PASSAGE TO READ
◆ ◆ ◆ ◆
If you have Impressario installed, there are a number of scanners available through the Impressario Scanner Manager. 
Open Toolchest > Find > Scanners > then select the "scanners" icon to open Scanner Manager; or execute scanners at a command prompt.
Although it primarily deals with SCSI tape drives, there are a number SCSI devices that are <or have been> defined in /var/sysgen/master.d/scsi. 
For instance, there's this brief mention of some scanners that are ID'd as a processor - perhaps your scanner is similar <this segment begins at line 896 in master.d/scsi revision 1.66>:
    /*
     * SCSI scanners that like to call themselves Processor types.
     */
     double_inq_str_s scanner_inq_strings[] = {
     { "HP",     8,  "C",        16, 0 },
     { NULL,     0,  NULL,       0,  0 }
     };

IRIX and SCSI

IRIX manual pages related to SCSI

scsicontrol(1m)                                                scsicontrol(1m)

NAME
     scsicontrol - probe and control scsi devices

SYNOPSIS
     /usr/sbin/scsicontrol [-CDHIRSacdegilmqsv] [-b blockize] device ...



scsiha(1m)                                                          scsiha(1m)

NAME
     scsiha - probe and control scsi buses

SYNOPSIS
     scsiha [-lprtTws] [-D debuglevel] [-L targetID|all]
            [-S targetID|all] {bus_number | device} ...

SCSIHA(7M)                                                          SCSIHA(7M)

NAME
     scsiha - SCSI bus and loop operation driver

SYNOPSIS
     /hw/scsi_ctlr/<number>/bus


Programming under IRIX

A user space program would have format like:

   While not user quit, 
            pack and send a command message,  
            wait for a response, unpack it.
            Do something application specific with the data from the packet.
◆ ◆ ◆ ◆
SOURCE MATERIAL
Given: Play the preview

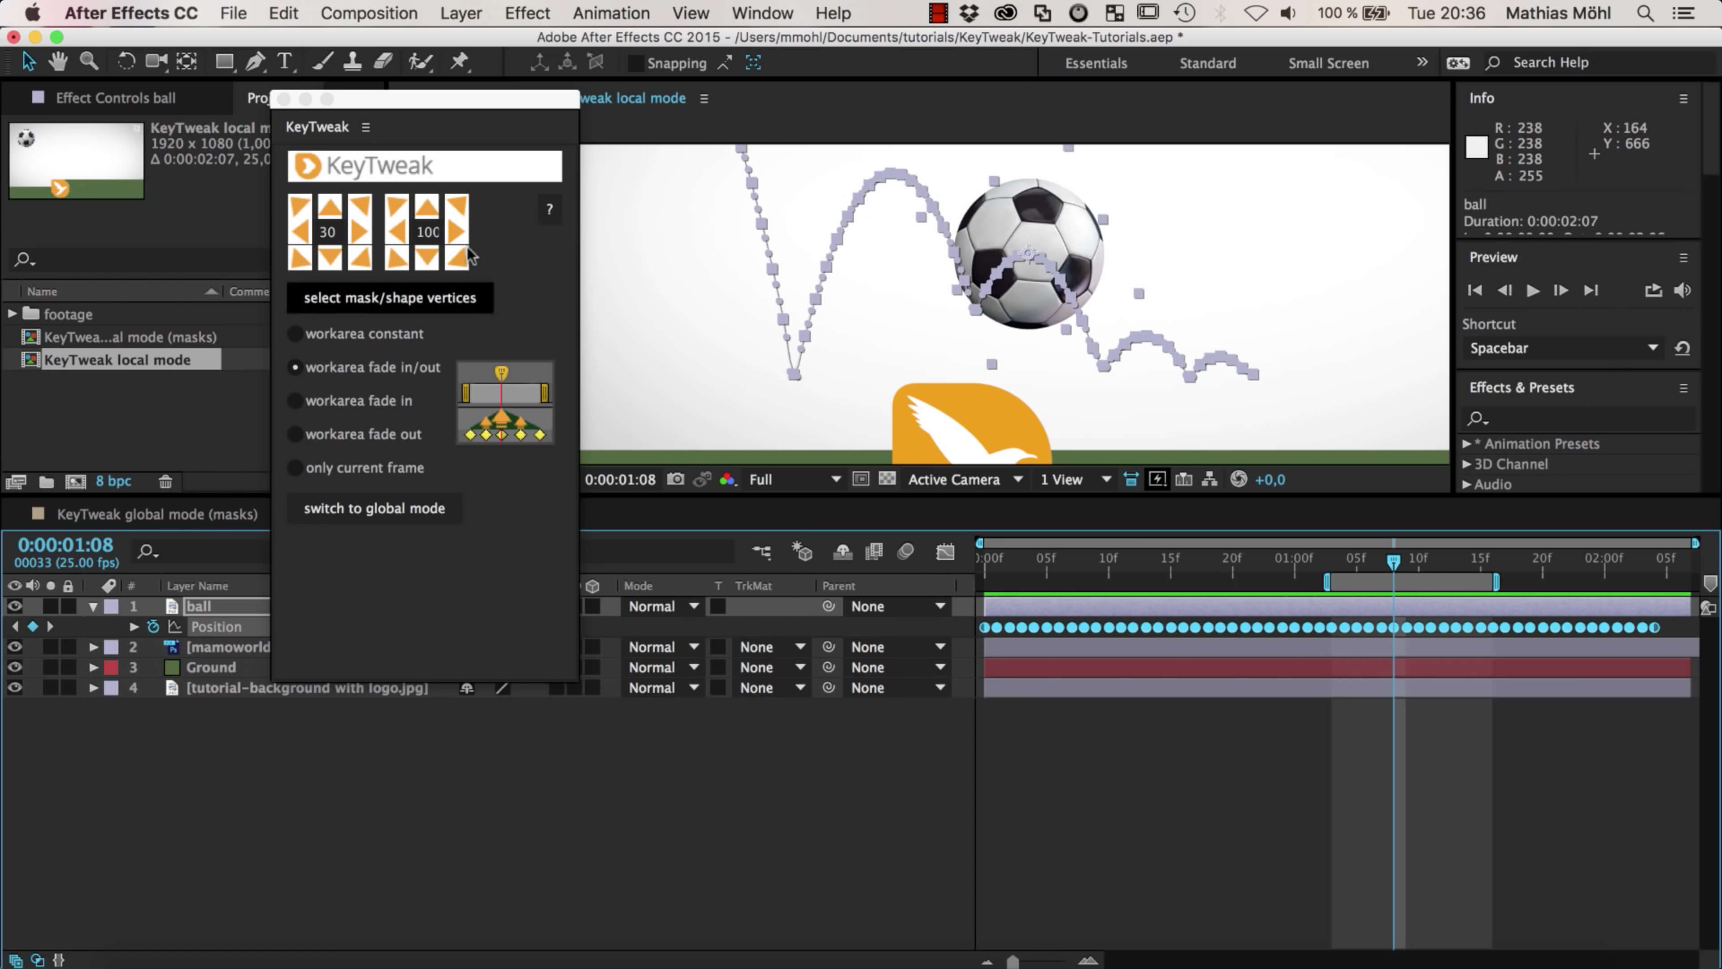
◆ ◆ ◆ ◆
WHAT THIS EXERCISE ASKS
A: In the IRIX and SCSI text, which file defines a number of SCSI devices?
B: Echo the part of the IRIX and SCSI text that begins at the words "Although it primarily" and stops after the words "themselves Processor types.".

RESULTS OF THE TASKS
A: /var/sysgen/master.d/scsi

B:
Although it primarily deals with SCSI tape drives, there are a number SCSI devices that are <or have been> defined in /var/sysgen/master.d/scsi. 
For instance, there's this brief mention of some scanners that are ID'd as a processor - perhaps your scanner is similar <this segment begins at line 896 in master.d/scsi revision 1.66>:
    /*
     * SCSI scanners that like to call themselves Processor types.